Llevo más de 30 años en el mundo académico. Han pasado casi 36 años desde el día en que ingresé en la Facultad de Ingeniería Civil de la Universidad Técnica de Karadeniz en 1990.
Aunque todavía no he logrado todo lo que me propuse, tampoco he tenido que depender de nadie.
Hice mi propio trabajo.
Formé mi equipo de investigación.
Dirigí decenas de proyectos de investigación.
Obtuve fondos por valor de millones de euros.
Escribí artículos internacionales.
Finalicé proyectos internacionales por valor de millones de euros.
Establecí asociaciones con universidades extranjeras y di clases.
Como resultado de estos trabajos, me convertí en profesor a una edad temprana.
Mientras yo hacía esto, por supuesto, otros profesores también lo hicieron.
Sin embargo, aquellos que fueron nombrados bajo criterios ajenos al mérito no tuvieron éxito.
Eligieron el modelo de crecimiento pasivo, como una sandía que crece sin moverse, y lejos de crecer, retrocedieron incluso desde el punto en el que empezaron.
Había alrededor de mil profesores en la universidad.
Algunos de ellos eran hijos de académicos que, gracias al valor añadido de la herencia genética recibida de sus familias, crearon un valor significativo.
Aunque su número era pequeño, formaron un grupo exitoso.

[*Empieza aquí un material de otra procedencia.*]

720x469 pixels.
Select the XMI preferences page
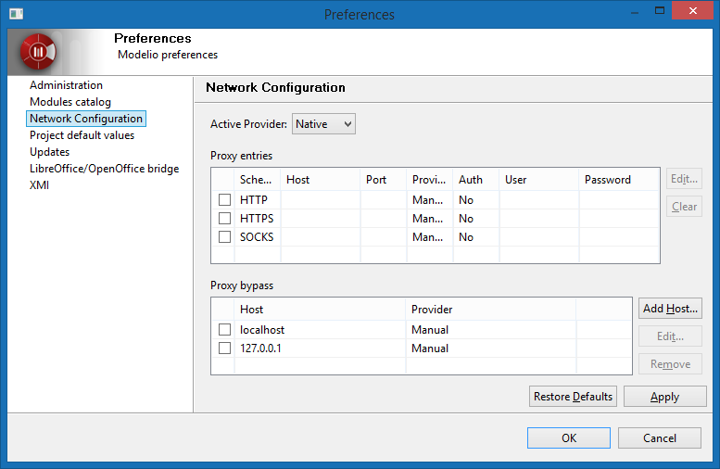point(39,185)
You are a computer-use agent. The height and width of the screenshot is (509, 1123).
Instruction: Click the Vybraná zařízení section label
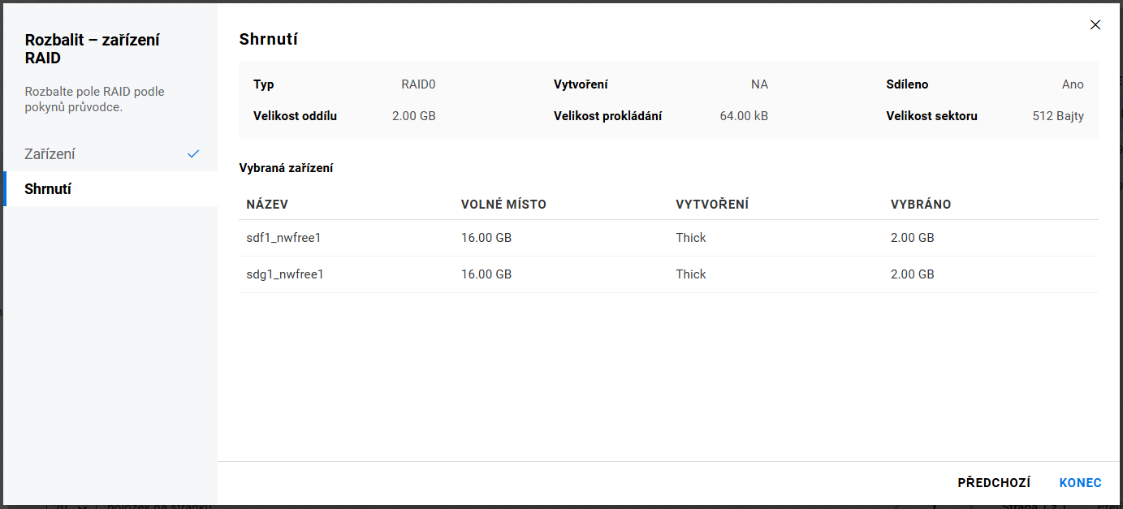(286, 168)
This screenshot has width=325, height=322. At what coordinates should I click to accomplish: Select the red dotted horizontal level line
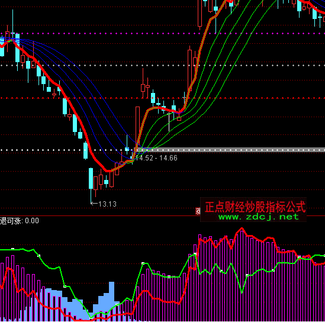pyautogui.click(x=162, y=98)
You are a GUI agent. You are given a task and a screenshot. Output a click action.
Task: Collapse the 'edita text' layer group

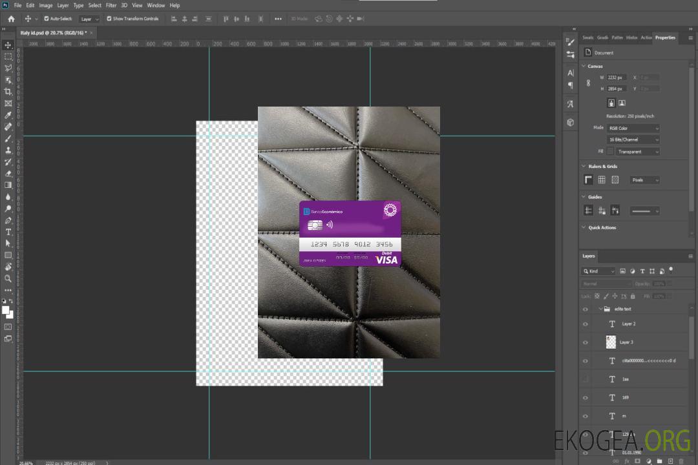click(x=600, y=309)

La mayoría de los hijos de académicos, pensando que la herencia genética sería suficiente, intentaron vivir de ese legado en lugar de crear valor, y se dieron de bruces contra la pared.
La situación de aquellos que se infiltraron en las universidades mediante el favoritismo de las cofradías es evidente.
Los estudiantes a los que intentaron ultrajar con el cuchillo en la mano saltan por la ventana de sus casas para intentar sobrevivir.
Aquellos que ingresaron a la academia mediante exámenes imparciales y demostrando un rendimiento serio, intentan cargar solos con el peso del mundo científico turco.
Están centrados en su trabajo.
Están constantemente en algún lugar.
Hoy fuera de la ciudad, mañana en China, la semana siguiente en Estados Unidos. Han convertido las universidades europeas en su ruta habitual, hasta el punto de que el Ministerio de Hacienda persiguió en su momento las millas que estos profesores acumulaban en sus vuelos.
Viajan constantemente, estableciendo nuevas conexiones e intentando ampliar sus redes de investigación.
Estos profesores, que representan el treinta por ciento, producen miel de calidad, al igual que las abejas que viajan mucho.
Poseen una red de académicos capaz de formar por sí sola el comité editorial de un congreso internacional.
Son capaces de escribir artículos que causan impacto en sus campos.
Se hacen visibles gracias a las citas orgánicas que reciben.
Son un faro para sus estudiantes, no solo durante el periodo de educación universitaria, sino durante toda la vida.
En esencia, para adaptarse al modelo universitario de cuarta generación, es necesario seguir a las abejas que viajan constantemente, que alcanzan la capacidad de vivir a diferentes altitudes y que realizan la asimilación en diversas floras vegetales.